Thursday, August 11, 2011: 1:30 PM
14, Austin Convention Center
Paul C. Hanson, Center for Limnology, University of Wisconsin, Madison, WI
Background/Question/Methods Dissolved oxygen (DO) time dynamics in lakes reflect a complex suite of physical, chemical, and biological controls. Some controls respond directly to exogenous drivers. For example, changing weather patterns can alter lake hydrology and lake mixing, which can disrupt the mass balance of DO and its distribution within the water column. Other controls are more endogenous in nature and reflect, for example, changing biomass in primary producers that alter DO concentrations through metabolic pathways. Long-term time series of DO contain evidence of the relative importance of internal and external control of lakes. How does that balance of control shift over broad time scales? What lake attributes determine how DO responds to exogenous drivers? We answer these questions by analyzing sensor network data from 20 lakes that are part of the Global Lake Ecological Observatory Network. We use a model aggregation technique, bootstrap aggregating (or “bagging”), to search simultaneously model and parameter space within a time series family of models. Predictor variables include sensor and manually sampled limnological variables as well as meteorological variables.
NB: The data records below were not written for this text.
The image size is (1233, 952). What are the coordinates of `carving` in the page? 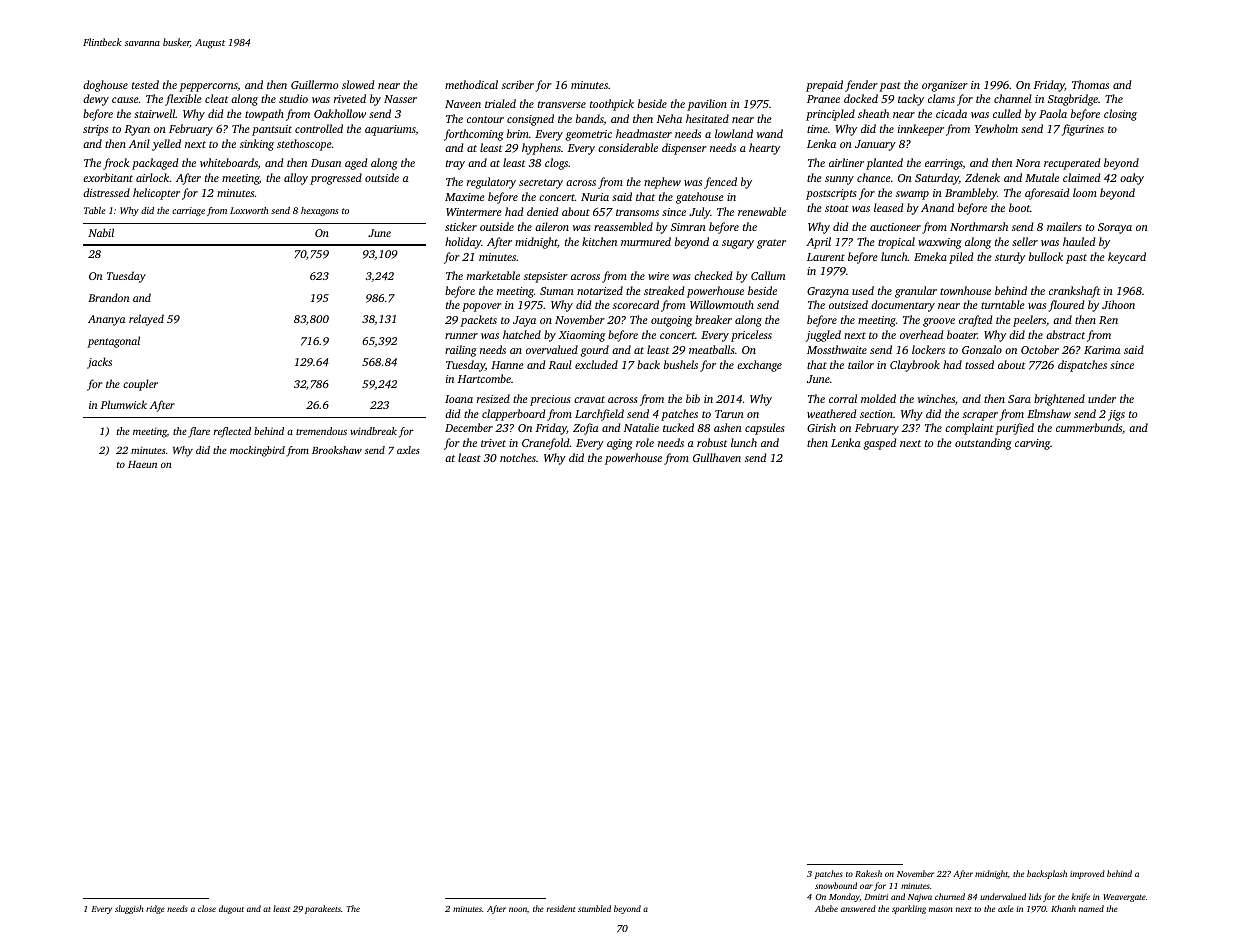 It's located at (1032, 444).
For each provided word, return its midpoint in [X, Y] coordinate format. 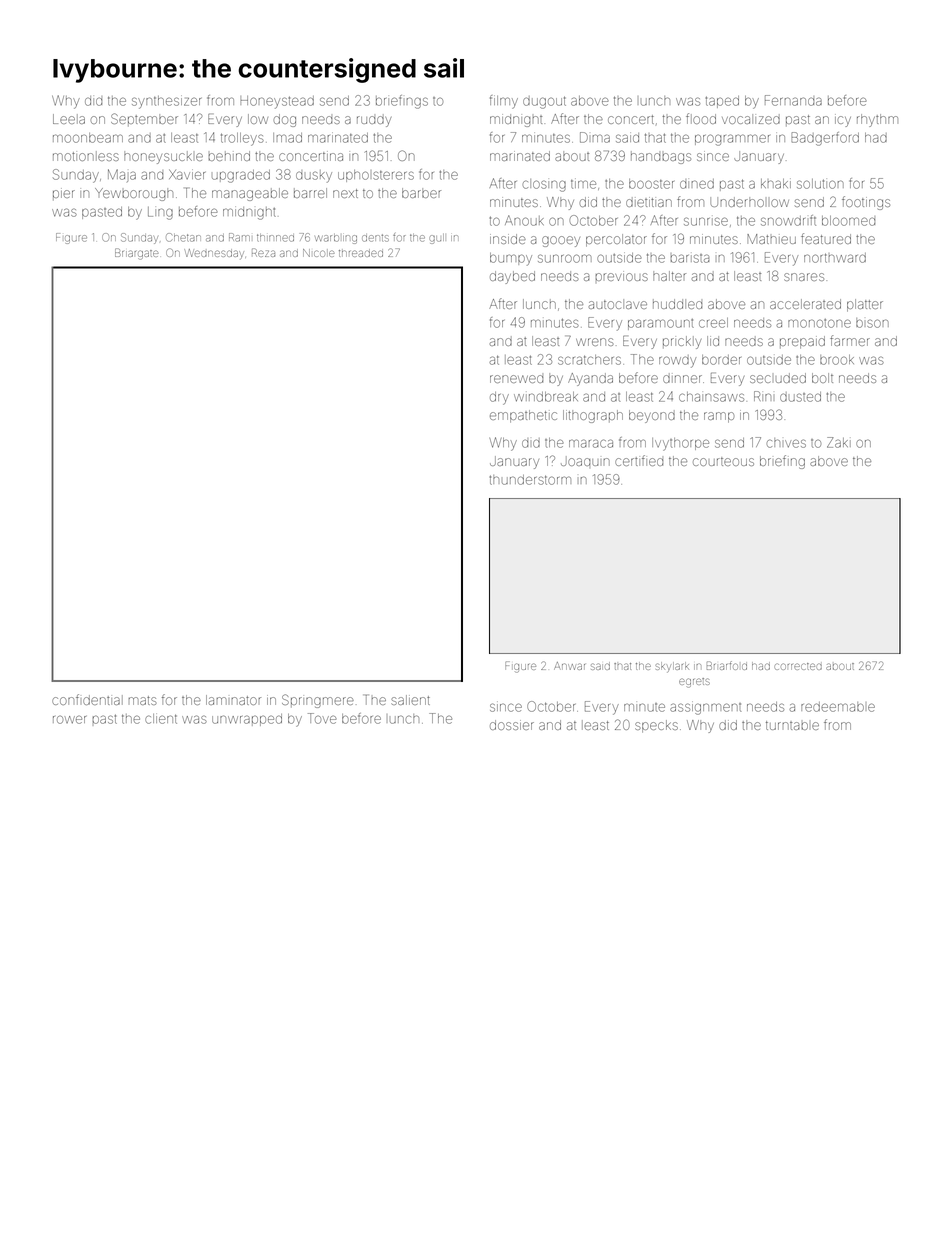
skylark [672, 667]
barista [690, 258]
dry [499, 398]
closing [544, 185]
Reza [263, 252]
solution [820, 184]
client [161, 719]
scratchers [589, 360]
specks [656, 726]
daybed [512, 277]
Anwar [569, 666]
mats [143, 700]
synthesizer [166, 102]
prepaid [802, 342]
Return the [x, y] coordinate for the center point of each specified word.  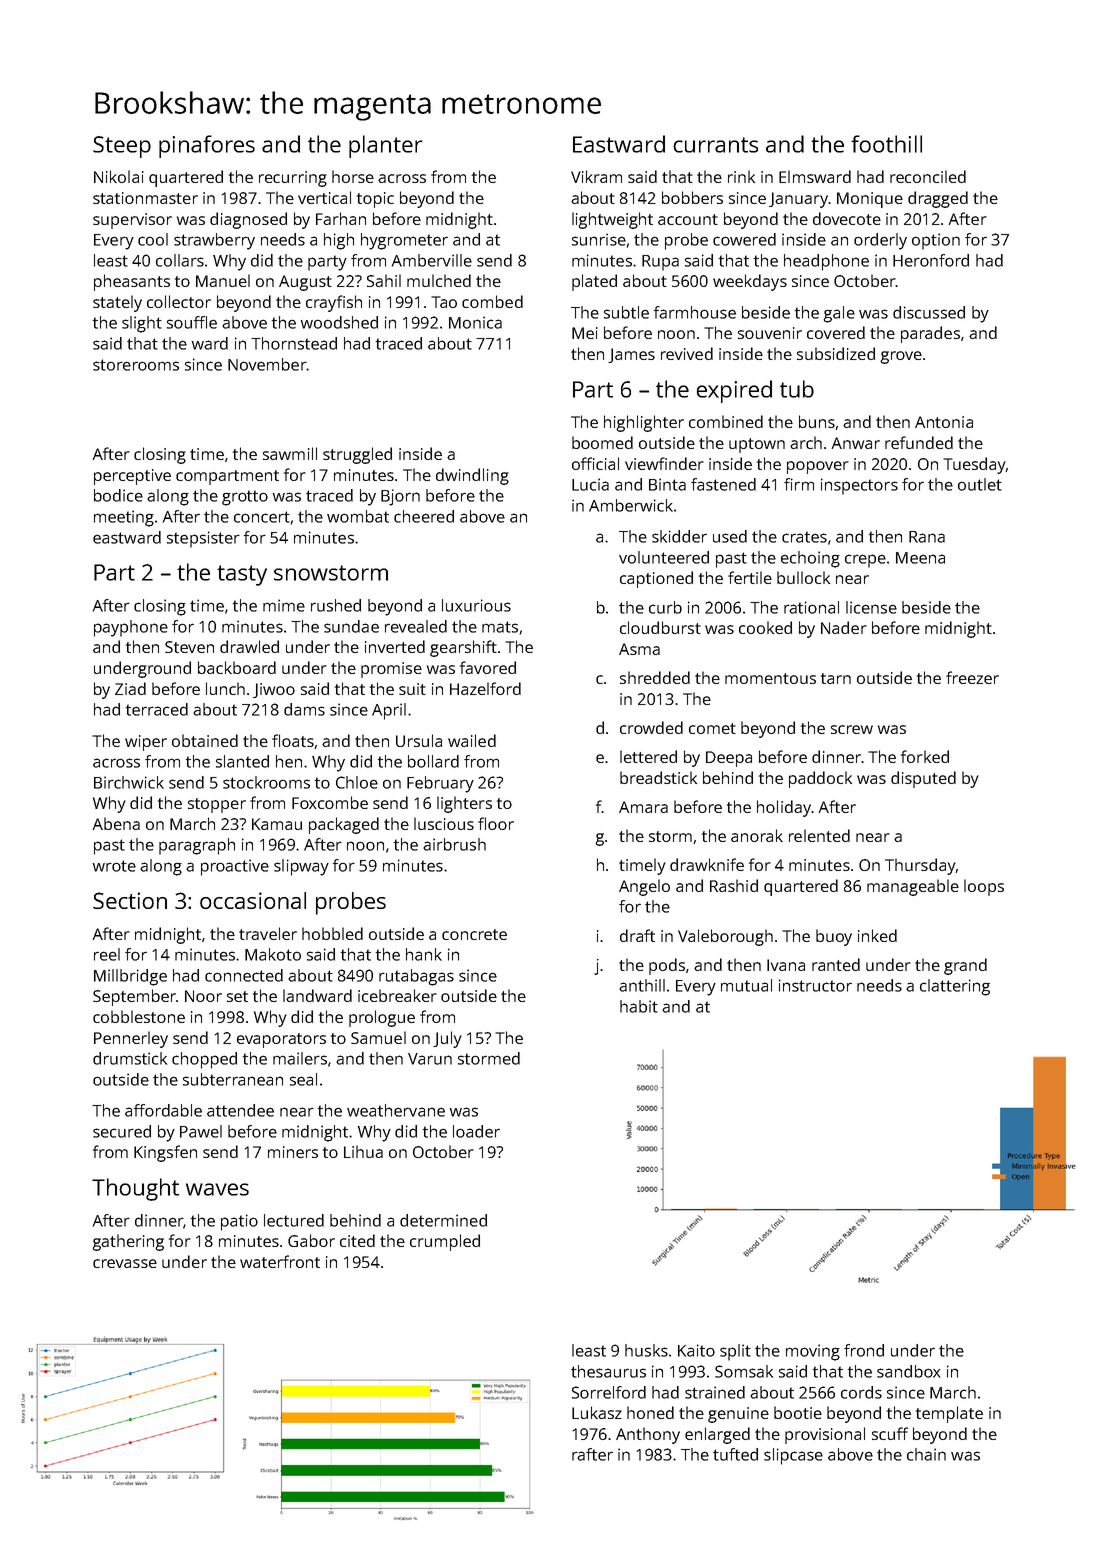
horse [353, 176]
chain [926, 1454]
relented [819, 835]
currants [715, 145]
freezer [972, 677]
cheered [424, 516]
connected [244, 975]
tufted [735, 1454]
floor [496, 823]
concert [262, 517]
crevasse [125, 1263]
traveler [268, 933]
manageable [913, 887]
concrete [474, 934]
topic [375, 200]
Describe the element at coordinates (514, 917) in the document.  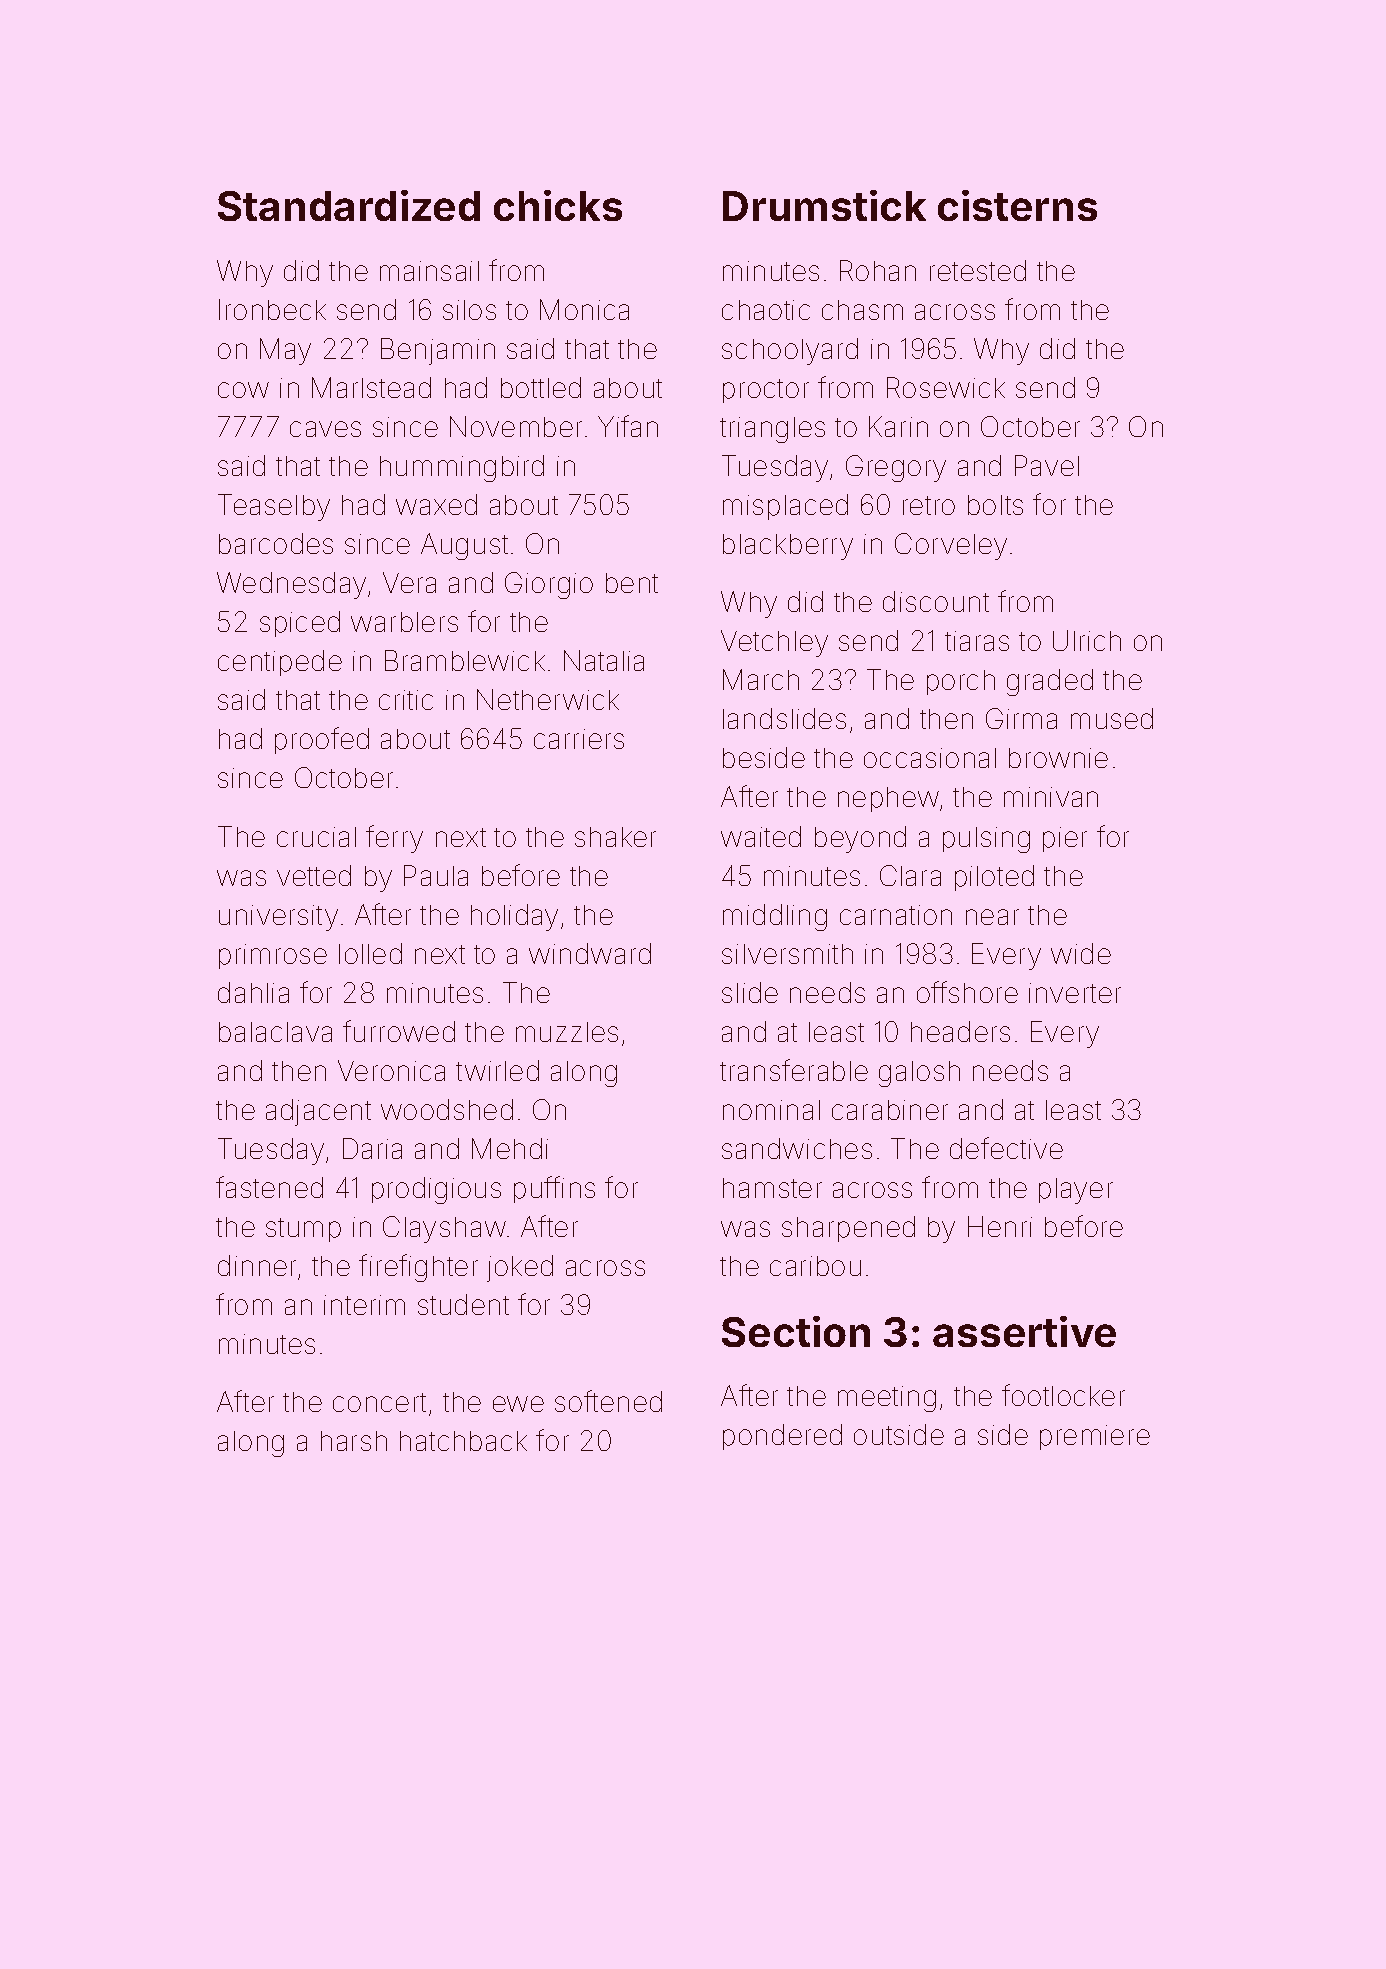
I see `holiday` at that location.
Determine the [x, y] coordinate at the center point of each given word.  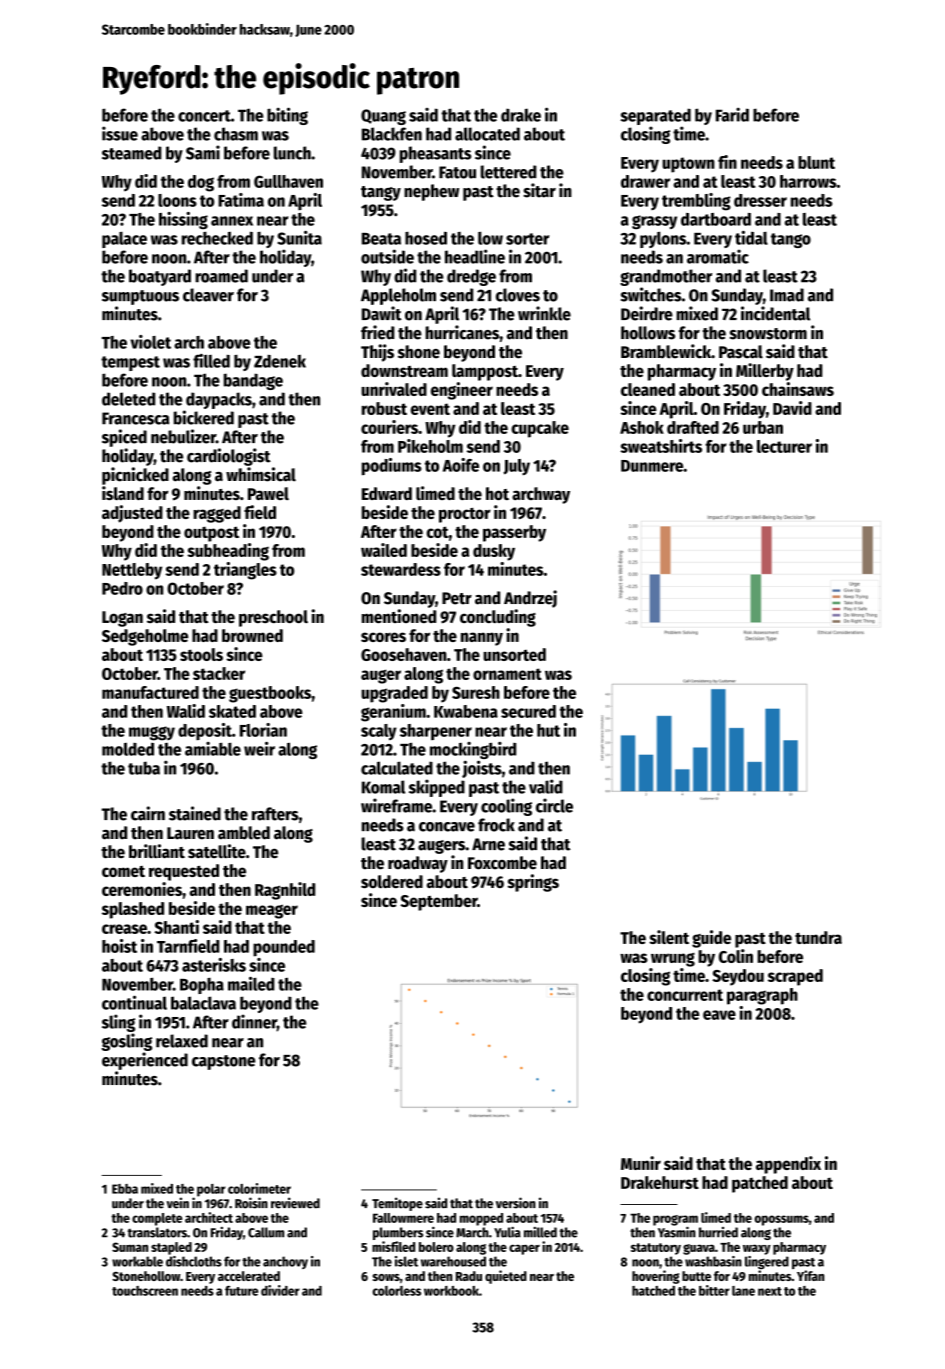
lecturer [784, 446]
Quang [383, 117]
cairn [148, 813]
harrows [808, 181]
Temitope [397, 1204]
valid [546, 786]
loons [177, 200]
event [430, 409]
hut [548, 730]
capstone [224, 1062]
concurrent [685, 995]
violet [150, 342]
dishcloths [194, 1261]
Results/Conclusions Larger lakes had DO signals with much less noise at shorter time scales, with shorter term variation driven by irradiance-mediated metabolism. Smaller lakes tended to show strong responses to external perturbations, such as wind events corresponding to weather fronts. DO in smaller lakes also showed evidence of internal waves at the sub-diel scale. In lakes with pigment sensors that indicate phytoplankton biomass, there was correspondence between pigments and DO at diel scales. However, DO at scales of weeks did not correspond to pigments, suggesting other processes are in control. In many lakes, no variables explained DO dynamics at moderate time scales of days to weeks. Clearly, control over observed variance in DO depends on time scale and lake characteristics. Scale-dependent interpretation can provide insights into the circumstances under which physical or chemical processes control observations, and how those processes respond to exogenous drivers, such as weather events.